NLRB v. Federbush Co., 121 F.2d 954, 957 (2d Cir. 1941).
Use when: emphasizing that statutory language must be read as a whole.
Negligence & Reasonableness
“A whole calling may have unduly lagged in the adoption of new and available devices.”
The T.J. Hooper, 60 F.2d 737, 740 (2d Cir. 1932).
Use when: arguing industry custom does not define due care.
“In most cases reasonable prudence is in fact common prudence; but strictly it is never its measure.”
The T.J. Hooper, 60 F.2d at 740.
Use when: undermining “everyone does it” defenses.
“If the probability be called P; the injury, L; and the burden, B; liability depends upon whether B is less than L multiplied by P.”

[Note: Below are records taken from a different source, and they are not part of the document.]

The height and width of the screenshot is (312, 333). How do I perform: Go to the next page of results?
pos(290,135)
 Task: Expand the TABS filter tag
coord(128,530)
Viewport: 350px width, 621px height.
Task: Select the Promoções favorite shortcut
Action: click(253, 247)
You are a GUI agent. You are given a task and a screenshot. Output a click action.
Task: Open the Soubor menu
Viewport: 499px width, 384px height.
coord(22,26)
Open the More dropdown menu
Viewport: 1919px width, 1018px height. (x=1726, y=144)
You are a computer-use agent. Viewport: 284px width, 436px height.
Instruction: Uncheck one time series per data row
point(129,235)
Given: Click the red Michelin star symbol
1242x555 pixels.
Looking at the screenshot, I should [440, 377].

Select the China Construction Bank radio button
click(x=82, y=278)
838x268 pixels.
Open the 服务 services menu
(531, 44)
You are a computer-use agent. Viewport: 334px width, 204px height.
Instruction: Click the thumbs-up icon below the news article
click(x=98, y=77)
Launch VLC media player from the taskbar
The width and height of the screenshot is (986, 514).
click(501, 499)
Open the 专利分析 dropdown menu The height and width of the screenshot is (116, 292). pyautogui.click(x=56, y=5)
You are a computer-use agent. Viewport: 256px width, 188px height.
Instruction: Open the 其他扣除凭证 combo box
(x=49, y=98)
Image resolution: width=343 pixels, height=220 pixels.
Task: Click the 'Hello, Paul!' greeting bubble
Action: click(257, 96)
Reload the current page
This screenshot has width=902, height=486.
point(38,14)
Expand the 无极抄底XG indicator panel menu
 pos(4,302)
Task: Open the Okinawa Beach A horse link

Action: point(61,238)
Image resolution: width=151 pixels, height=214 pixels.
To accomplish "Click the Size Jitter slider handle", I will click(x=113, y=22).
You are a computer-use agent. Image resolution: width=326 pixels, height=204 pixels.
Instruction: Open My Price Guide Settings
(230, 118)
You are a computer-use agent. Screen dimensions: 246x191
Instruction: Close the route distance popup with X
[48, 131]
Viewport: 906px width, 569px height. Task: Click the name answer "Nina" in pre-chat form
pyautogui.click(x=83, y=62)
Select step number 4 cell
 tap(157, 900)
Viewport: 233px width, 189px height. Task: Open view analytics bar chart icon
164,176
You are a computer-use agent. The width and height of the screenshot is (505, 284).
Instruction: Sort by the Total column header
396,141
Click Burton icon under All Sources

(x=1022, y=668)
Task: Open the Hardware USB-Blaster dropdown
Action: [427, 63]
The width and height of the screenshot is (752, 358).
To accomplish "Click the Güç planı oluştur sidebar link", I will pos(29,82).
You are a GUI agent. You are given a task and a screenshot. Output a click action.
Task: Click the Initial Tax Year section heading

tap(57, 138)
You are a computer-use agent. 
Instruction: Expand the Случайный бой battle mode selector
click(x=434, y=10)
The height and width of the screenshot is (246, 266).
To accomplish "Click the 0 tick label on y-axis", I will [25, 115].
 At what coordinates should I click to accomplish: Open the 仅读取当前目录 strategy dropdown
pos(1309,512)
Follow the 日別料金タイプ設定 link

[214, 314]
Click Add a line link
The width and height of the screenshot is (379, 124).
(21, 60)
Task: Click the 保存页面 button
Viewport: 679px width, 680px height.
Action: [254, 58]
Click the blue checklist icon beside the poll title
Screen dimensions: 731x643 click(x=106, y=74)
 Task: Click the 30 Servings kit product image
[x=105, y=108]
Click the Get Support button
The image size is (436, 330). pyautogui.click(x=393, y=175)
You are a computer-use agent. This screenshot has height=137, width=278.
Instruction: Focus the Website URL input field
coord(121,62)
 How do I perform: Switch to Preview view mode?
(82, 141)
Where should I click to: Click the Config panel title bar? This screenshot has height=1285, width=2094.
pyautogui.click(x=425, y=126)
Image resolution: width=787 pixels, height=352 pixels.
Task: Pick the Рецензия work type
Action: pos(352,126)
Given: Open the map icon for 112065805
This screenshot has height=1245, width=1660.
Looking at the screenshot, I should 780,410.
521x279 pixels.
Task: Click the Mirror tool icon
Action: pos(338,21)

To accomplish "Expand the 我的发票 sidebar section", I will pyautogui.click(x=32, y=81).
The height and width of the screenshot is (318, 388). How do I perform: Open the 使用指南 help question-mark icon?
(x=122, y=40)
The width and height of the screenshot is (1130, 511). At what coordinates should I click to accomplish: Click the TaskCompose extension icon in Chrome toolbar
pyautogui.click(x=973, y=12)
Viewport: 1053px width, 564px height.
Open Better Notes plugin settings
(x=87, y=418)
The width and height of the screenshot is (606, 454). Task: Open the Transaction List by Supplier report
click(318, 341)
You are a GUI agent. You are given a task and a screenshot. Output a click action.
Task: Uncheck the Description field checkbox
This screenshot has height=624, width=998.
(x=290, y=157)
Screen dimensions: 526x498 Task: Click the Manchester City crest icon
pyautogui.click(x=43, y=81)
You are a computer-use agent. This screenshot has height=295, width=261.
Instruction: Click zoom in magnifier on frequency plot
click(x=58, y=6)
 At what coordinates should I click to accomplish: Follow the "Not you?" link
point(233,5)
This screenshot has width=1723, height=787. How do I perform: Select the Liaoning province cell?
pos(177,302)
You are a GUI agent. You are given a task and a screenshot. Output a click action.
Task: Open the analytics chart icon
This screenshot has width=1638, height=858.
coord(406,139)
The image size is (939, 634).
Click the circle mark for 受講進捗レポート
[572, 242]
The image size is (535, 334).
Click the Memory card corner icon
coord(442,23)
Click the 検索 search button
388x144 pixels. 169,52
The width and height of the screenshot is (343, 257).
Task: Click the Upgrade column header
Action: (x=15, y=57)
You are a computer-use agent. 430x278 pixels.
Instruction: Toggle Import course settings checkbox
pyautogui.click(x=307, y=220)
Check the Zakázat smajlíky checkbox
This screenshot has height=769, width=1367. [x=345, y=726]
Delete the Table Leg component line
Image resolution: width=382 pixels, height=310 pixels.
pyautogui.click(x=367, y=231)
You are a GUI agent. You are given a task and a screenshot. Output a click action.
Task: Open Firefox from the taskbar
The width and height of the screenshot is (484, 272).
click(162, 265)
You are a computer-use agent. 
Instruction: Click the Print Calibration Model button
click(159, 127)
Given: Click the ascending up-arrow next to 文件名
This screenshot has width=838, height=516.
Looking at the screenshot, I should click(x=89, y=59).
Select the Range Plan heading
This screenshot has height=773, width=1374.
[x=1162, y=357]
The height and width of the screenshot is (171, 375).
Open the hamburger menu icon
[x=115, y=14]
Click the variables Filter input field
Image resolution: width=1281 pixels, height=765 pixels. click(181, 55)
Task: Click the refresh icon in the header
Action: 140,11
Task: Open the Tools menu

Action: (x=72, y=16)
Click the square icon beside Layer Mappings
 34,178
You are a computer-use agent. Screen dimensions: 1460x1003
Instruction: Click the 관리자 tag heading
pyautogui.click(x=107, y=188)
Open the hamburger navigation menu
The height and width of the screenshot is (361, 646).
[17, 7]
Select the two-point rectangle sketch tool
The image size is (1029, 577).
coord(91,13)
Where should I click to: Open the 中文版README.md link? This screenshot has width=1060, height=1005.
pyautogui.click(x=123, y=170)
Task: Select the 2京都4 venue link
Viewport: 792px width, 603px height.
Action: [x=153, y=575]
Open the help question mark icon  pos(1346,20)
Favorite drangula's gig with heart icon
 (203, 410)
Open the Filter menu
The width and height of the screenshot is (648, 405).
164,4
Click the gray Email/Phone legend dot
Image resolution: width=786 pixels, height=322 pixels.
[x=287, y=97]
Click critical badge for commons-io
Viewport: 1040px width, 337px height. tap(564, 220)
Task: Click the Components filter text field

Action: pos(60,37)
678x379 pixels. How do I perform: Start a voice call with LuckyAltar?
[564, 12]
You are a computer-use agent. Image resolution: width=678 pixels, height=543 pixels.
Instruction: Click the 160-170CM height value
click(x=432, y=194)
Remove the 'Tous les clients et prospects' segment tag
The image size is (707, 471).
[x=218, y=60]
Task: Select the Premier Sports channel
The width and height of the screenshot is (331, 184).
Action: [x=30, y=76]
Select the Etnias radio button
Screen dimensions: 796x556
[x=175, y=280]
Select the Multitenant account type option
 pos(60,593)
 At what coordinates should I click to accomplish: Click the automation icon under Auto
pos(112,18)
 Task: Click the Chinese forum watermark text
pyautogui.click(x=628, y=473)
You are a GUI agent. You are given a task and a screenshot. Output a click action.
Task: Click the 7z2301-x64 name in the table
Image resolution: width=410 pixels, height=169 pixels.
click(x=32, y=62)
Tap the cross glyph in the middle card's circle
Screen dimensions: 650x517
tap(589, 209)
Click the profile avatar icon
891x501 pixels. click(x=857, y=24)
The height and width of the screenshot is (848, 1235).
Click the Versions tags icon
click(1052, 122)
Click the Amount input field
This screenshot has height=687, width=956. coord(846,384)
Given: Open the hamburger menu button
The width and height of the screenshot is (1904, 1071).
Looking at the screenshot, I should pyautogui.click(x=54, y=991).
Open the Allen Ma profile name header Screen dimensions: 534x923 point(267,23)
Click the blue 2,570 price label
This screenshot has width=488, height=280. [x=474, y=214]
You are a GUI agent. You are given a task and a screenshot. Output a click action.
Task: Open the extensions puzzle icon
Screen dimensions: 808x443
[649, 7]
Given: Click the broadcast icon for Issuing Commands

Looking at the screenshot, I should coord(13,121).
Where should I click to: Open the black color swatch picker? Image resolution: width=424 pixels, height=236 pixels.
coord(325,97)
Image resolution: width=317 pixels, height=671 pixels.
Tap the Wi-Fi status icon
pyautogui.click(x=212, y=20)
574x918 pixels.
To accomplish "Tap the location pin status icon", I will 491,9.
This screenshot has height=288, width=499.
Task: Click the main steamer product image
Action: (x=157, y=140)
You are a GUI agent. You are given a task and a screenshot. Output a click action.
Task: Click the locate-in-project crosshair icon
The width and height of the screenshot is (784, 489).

United States v. Carroll Towing Co., 159 F.2d 169, 173 (2d Cir. 1947).
Use when: articulating the negligence calculus (Hand Formula).
Free Speech & Democratic Theory
“The right conclusions are more likely to be gathered out of a multitude of tongues, than through any kind of authoritative selection.”
United States v. Associated Press, 52 F. Supp. 362, 372 (S.D.N.Y. 1943).
Use when: defending robust public debate and press freedom. (Quoted approvingly by the Supreme Court.)
“The spirit of liberty is the spirit which is not too sure that it is right.”
United States v. Associated Press, 52 F. Supp. at 372.
Use when: emphasizing humility in constitutional interpretation.
Antitrust & Economic Power
“Ninety percent of the market is enough to constitute a monopoly; it is doubtful whether sixty or sixty-four percent would be enough…”
United States v. Aluminum Co. of Am. (Alcoa), 148 F.2d 416, 424 (2d Cir. 1945).
Use when: discussing market share as evidence of monopoly power.
Criminal Law & Judicial Role
“It is not the function of the judge to prosecute crimes.”
United States v. Garsson, 291 F. 646, 649 (S.D.N.Y. 1923).
Use when: drawing boundaries between adjudication and prosecution.
“A grand jury is neither an officer nor an agent of the court, but a body which belongs to no branch of the institutional government…”
Falter v. United States, 23 F.2d 420, 425 (2d Cir. 1928).
Use when: explaining the grand jury’s independent constitutional role.